Free and legal MP3: Juan Torregoza (instrumental with personality)

“Amber Eyes” – Juan Torregoza

Rock’n’roll instrumentals vaguely intimidate me; it’s like my mind doesn’t know what to do without words guiding the way. Which is kind of weird on the one hand, as I don’t usually listen too closely to the words of a song in the first place. I guess it’s that I like the sound of words with music versus music without a human voice in the mix. This is all to say that when it comes to instrumentals, I have even less of a thought process for selecting something to feature than usual. Occasionally, for reasons I can’t explain, one breaks through my awareness and says “Pick me,” and so I do.

And so here is “Amber Eyes,” from the NYC-based guitarist Juan Torregoza, which launches without fanfare into a deliberately plucked, 11-note electric guitar melody line, repeated with one variation on the final three notes, set against an itchy drumbeat. The personality and intention seem immediately appealing. After this settles in, some scrunchy guitar noises interject, with additional personality. This turns out to be the warm-up for the second lead guitar to add its counter-melody to the persistent 11-note through-line, beginning around 0:47.

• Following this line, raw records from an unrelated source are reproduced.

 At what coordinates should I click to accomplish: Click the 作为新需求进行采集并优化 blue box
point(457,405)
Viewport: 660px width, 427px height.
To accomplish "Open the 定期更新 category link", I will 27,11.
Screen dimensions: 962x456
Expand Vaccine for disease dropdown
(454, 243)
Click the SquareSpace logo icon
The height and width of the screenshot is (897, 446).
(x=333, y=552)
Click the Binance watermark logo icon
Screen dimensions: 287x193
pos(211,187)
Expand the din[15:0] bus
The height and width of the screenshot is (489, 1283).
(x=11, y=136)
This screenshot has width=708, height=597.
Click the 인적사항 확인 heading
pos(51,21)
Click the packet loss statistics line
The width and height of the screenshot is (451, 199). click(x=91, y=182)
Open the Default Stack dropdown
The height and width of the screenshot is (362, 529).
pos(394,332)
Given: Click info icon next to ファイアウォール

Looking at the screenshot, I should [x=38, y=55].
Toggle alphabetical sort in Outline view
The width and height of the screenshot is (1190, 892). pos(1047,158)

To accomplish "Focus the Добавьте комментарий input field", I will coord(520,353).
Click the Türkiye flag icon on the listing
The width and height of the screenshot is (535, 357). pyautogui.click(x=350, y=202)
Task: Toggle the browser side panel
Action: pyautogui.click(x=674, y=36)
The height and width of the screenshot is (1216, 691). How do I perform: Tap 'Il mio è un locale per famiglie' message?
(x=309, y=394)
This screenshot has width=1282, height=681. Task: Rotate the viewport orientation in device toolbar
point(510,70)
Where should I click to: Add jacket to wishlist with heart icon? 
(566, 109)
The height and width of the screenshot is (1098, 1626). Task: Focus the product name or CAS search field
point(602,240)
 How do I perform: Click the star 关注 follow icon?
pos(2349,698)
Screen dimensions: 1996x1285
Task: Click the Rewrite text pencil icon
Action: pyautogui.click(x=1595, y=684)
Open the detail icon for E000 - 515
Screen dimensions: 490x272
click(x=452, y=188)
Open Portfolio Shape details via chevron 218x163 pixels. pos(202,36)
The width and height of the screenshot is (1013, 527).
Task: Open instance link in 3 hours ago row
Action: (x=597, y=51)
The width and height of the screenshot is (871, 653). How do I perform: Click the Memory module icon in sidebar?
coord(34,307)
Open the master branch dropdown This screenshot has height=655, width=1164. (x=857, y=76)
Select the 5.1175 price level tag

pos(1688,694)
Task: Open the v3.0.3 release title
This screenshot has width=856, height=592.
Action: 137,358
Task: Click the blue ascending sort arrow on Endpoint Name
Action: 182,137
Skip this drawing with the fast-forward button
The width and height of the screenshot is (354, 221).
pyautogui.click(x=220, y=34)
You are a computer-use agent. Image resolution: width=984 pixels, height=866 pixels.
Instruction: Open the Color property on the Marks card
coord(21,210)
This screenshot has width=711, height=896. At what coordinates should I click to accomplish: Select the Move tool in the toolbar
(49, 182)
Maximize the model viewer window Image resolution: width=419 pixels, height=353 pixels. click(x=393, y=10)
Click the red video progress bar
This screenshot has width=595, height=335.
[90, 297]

If I had to guess what hooked me for good I’d say it’s probably that interval described when the second guitar kicks in, which sounds like a 7th (always an attractive interval). That 7th interval becomes a persistent thorn in the side of the first melody, in an aurally satisfying way. This goes on for a minute and a half or so, at which point (2:29) the second guitar retreats into 20 seconds of the scrunchy stuff, before returning undaunted to the opening interval. After 20 more seconds, the enterprise shuts itself down, having gone on long enough to register its ideas, and then knowing when it’s time to go.

“Amber Eyes” is one of six tracks on Torregoza’s EP Agimat, which was created and produced in April under quarantine conditions. You can listen to the whole thing, and buy it (for $4) via Bandcamp. The guitarist is currently part of two different musical projects in New York—the experimental ambient duo Dovie Beams Love Child and the band Subtropico Militia, which self-identifies its genres as reggae/dub/metal/hardcore. MP3 via the artist.